■ **TEXTO DEL EJERCICIO**
§

Los arqueólogos descubren el esqueleto de un segundo bebé en el Campo de A Lanzada

Pontevedra
23 de septiembre 2016

En menos de una semana, y tras el descubrimiento de Cornelia y de un neonato del siglo I D.C., el equipo de arqueología de la institución provincial encuentra el cuerpo de otro bebé menor de un año, probablemente del mismo siglo, y dos estructuras anteriores

Campo de A Lanzada
Campo de A Lanzada / Deputación

En las últimas horas, y en la misma semana del descubrimiento de los restos de una mujer, bautizada como Cornelia, y de un neonato del siglo I después de Cristo, acaba de aparecer el esqueleto de un bebé menor de un año, probablemente del mismo siglo, y dos estructuras rectangulares anteriores.

Este esqueleto está en muy buen estado de conservación, se encuentra a seis metros del primer cuerpo del neonato. Segundo indicaron los arqueólogos tras efectuar el trabajo de campo, a falta de los estudios que lo confirmen, se trata de un menor de un año que pertenece al siglo I después de Cristo, que probablemente fue enterrado, dada su posición y a diferencia del primer bebé aparecido (que se cree que fue enterrado probablemente en un saco), siguiendo algún tipo de ritual.

La presidenta de la Deputación de Pontevedra, Carmela Silva, adelantó que a comienzos de la próxima semana la doctora en Antropología Física de la Universidad de Santiago de Compostela, Olalla López, acudirá nuevamente al Campo de A Lanzada para poder trabajar sobre este nuevo esqueleto aparecido.

§

■ **DATOS DE ORIGEN**
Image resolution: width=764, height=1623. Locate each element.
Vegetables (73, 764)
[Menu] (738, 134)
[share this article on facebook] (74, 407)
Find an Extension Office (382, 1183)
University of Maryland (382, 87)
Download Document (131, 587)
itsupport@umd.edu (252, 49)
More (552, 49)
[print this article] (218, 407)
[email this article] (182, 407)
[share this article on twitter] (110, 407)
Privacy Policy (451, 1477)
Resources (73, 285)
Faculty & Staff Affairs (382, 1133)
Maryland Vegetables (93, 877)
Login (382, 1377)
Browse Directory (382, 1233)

§

■ **TAREA A**
Según el texto sobre el Campo de A Lanzada, ¿a qué distancia del primer neonato apareció el esqueleto del segundo bebé?
■ **TAREA B**
Escribe una continuación del texto sobre los hallazgos en el Campo de A Lanzada a partir de su última frase.

■ **RESULTADO A**
A seis metros del primer cuerpo del neonato.

■ **RESULTADO B**
Para los especialistas de la Deputación de Pontevedra, este hallazgo vuelve a poner de manifiesto que la necrópolis de A Lanzada se extendió más allá del que se pensaba en un primer momento, hasta llegar a situarse a un lado de los habitáculos destinados a viviendas.

Además del esqueleto del bebé, el equipo de arqueología de la institución provincial acaba de encontrar dos estructuras rectangulares bajo la necrópolis que podrían ser, a falta de estudios que lo confirmen, anteriores al siglo I.

Este descubrimiento supone una novedad con respeto a los hallazgos anteriores ya que se trataría de estructuras anteriores al siglo I, cuando todo lo que está apareciendo hasta el momento se corresponde a períodos ubicados entre los siglos I e III después de Cristo.